:: Supplied data

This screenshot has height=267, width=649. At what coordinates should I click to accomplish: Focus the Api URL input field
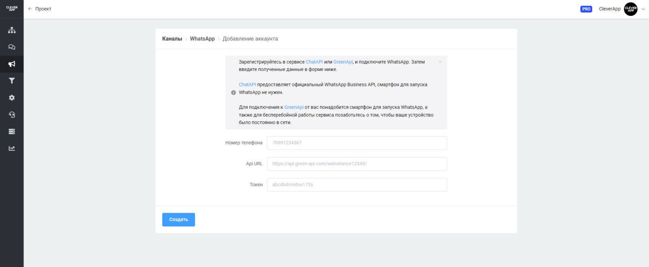(x=357, y=164)
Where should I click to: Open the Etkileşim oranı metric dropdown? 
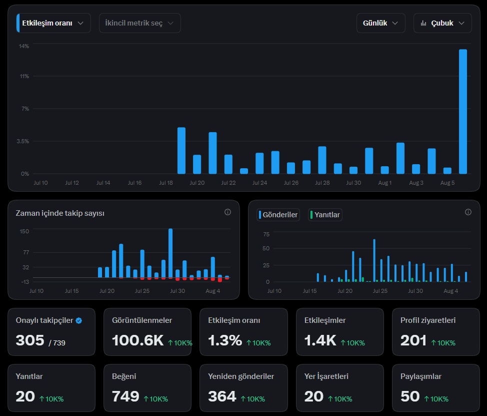[54, 23]
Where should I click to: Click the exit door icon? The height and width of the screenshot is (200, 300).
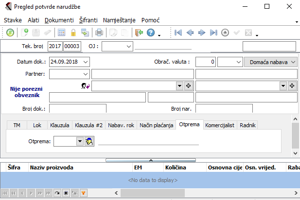click(139, 33)
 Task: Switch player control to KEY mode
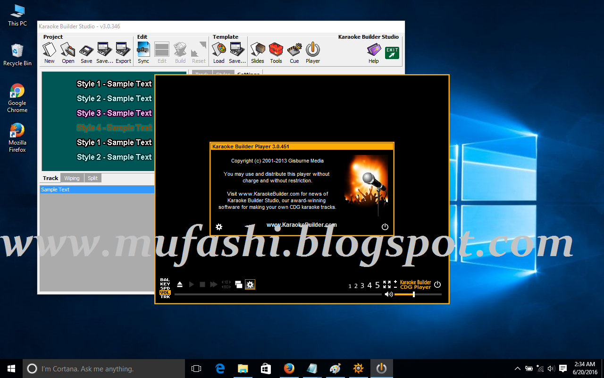coord(164,284)
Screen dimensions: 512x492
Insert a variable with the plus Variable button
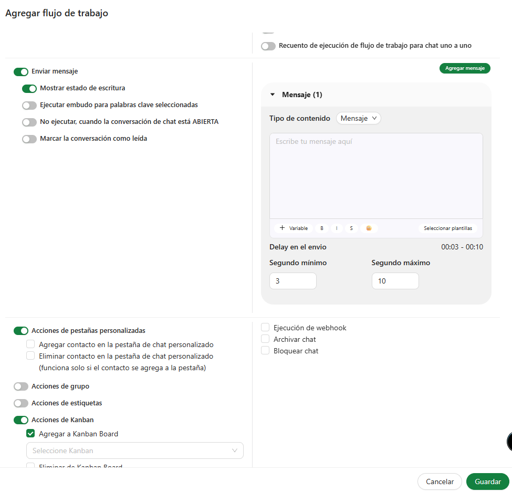click(x=294, y=228)
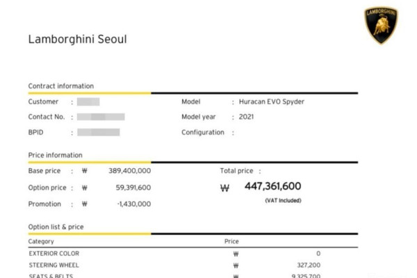Viewport: 417px width, 278px height.
Task: Click the blurred BPID value field
Action: pyautogui.click(x=98, y=132)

::::

## [Task brief]
Type the entries again verbatim. Any pictures should be skipped.

## [Solution to the exercise]
This screenshot has height=267, width=649. At what coordinates should I click to accomplish: Focus the Api URL input field
(x=357, y=164)
Where should I click to: Open the Etkileşim oranı metric dropdown? 
[54, 23]
Where should I click to: Click the exit door icon? The height and width of the screenshot is (200, 300).
click(139, 33)
 Task: Switch player control to KEY mode
coord(164,284)
Screen dimensions: 512x492
Insert a variable with the plus Variable button
click(x=294, y=228)
Viewport: 417px width, 278px height.
Task: Click the blurred BPID value field
Action: pyautogui.click(x=98, y=132)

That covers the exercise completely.